TASK: Copy each entry below unchanged; the images do not go in the copy.

Segment Start: RECORDS FOR THIS TASK

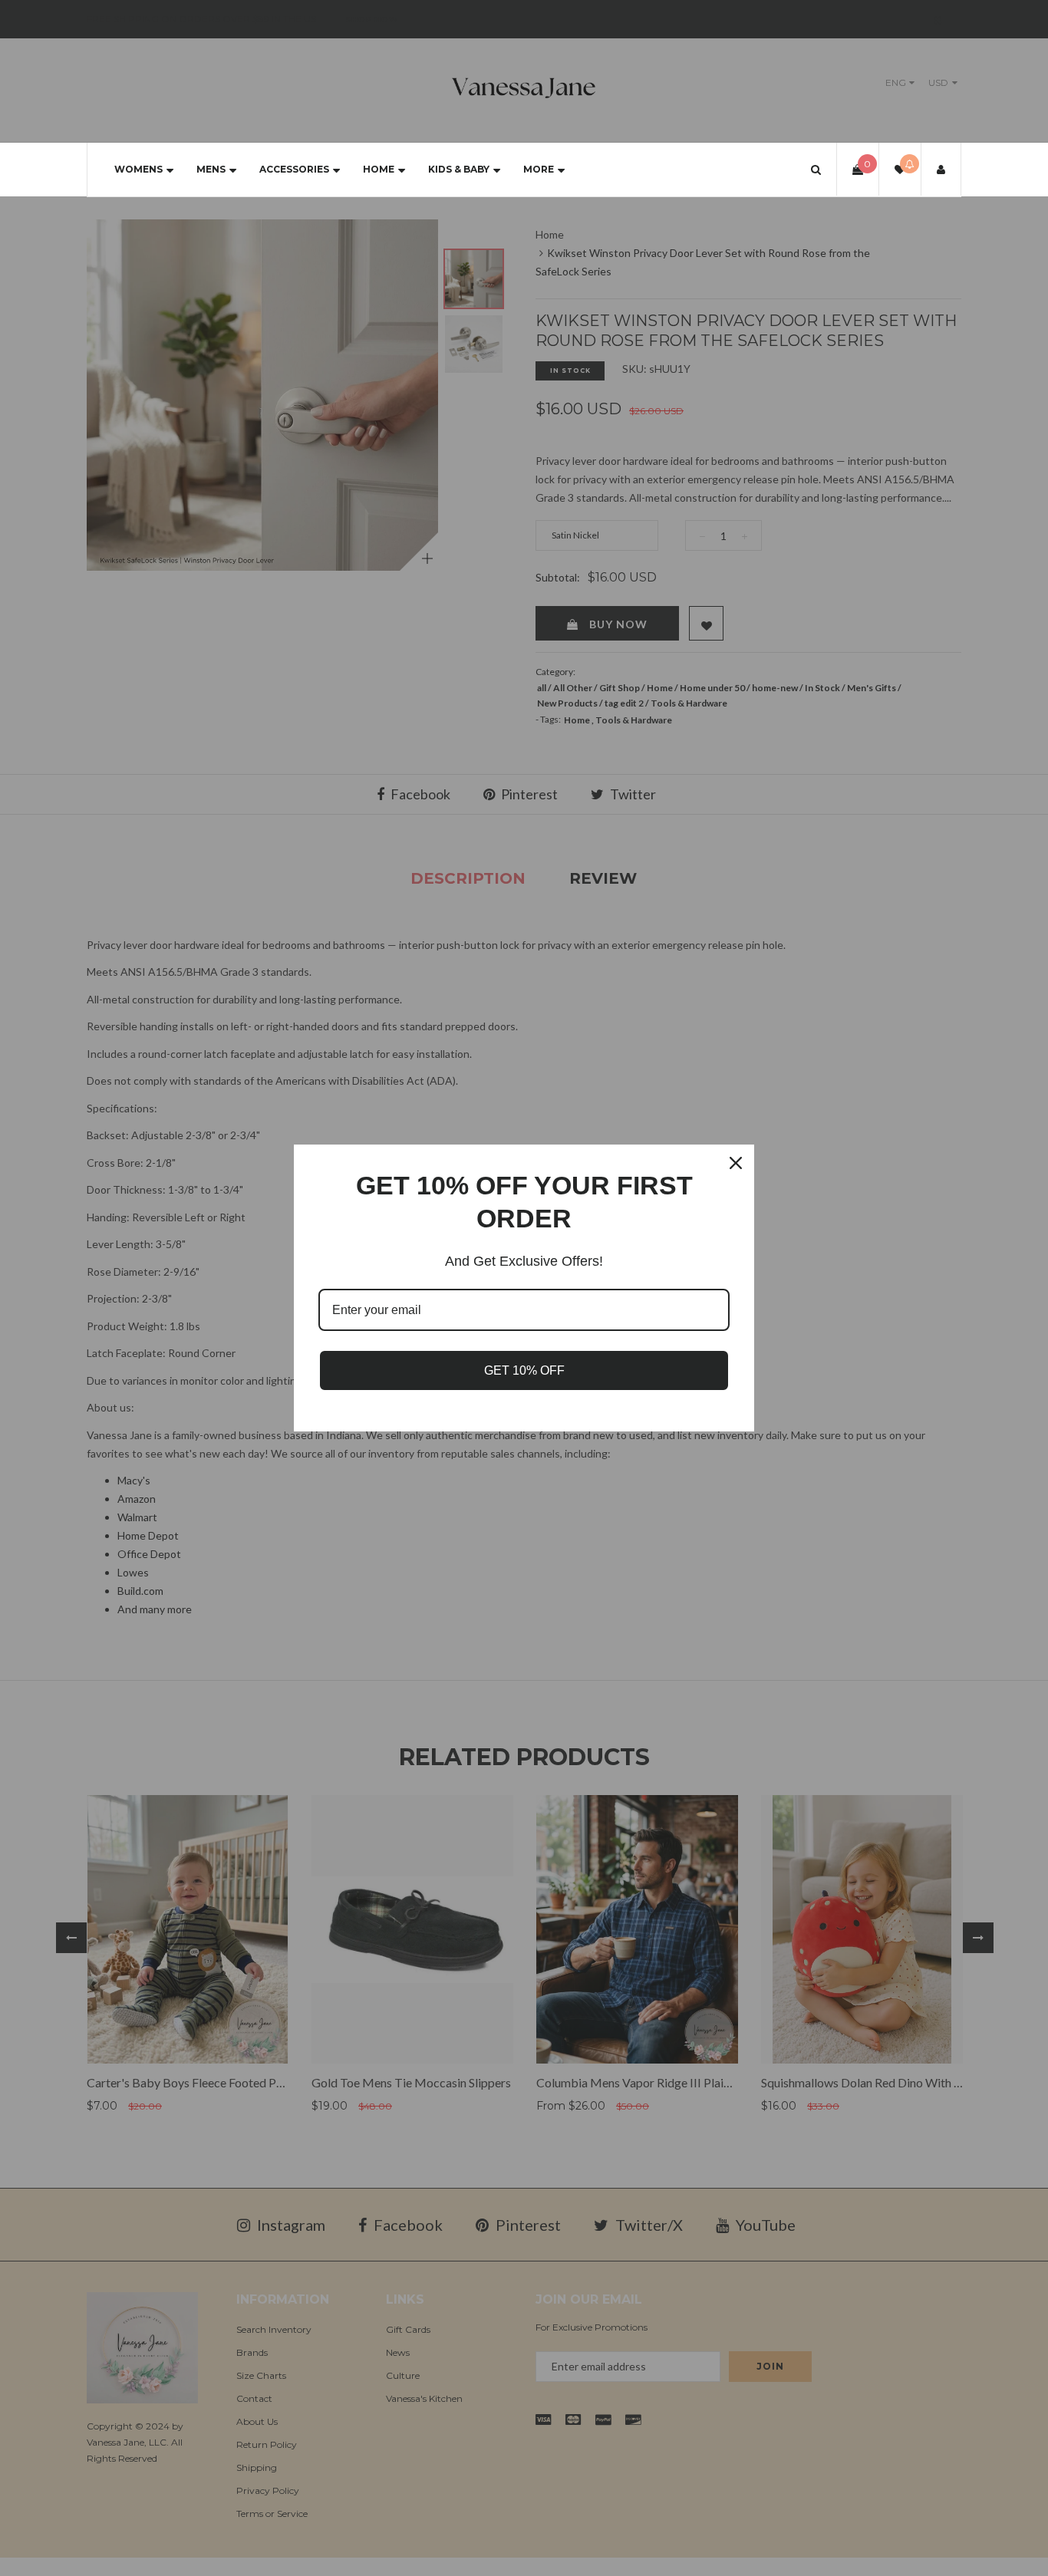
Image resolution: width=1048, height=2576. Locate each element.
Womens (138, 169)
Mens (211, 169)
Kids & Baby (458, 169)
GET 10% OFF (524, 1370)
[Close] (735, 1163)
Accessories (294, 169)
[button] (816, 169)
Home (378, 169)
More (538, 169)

Segment End: RECORDS FOR THIS TASK

YOUR RESPONSE:
Image resolution: width=1048, height=2576. Locate each element.
Womens (138, 169)
Mens (211, 169)
Kids & Baby (458, 169)
GET 10% OFF (524, 1370)
[Close] (735, 1163)
Accessories (294, 169)
[button] (816, 169)
Home (378, 169)
More (538, 169)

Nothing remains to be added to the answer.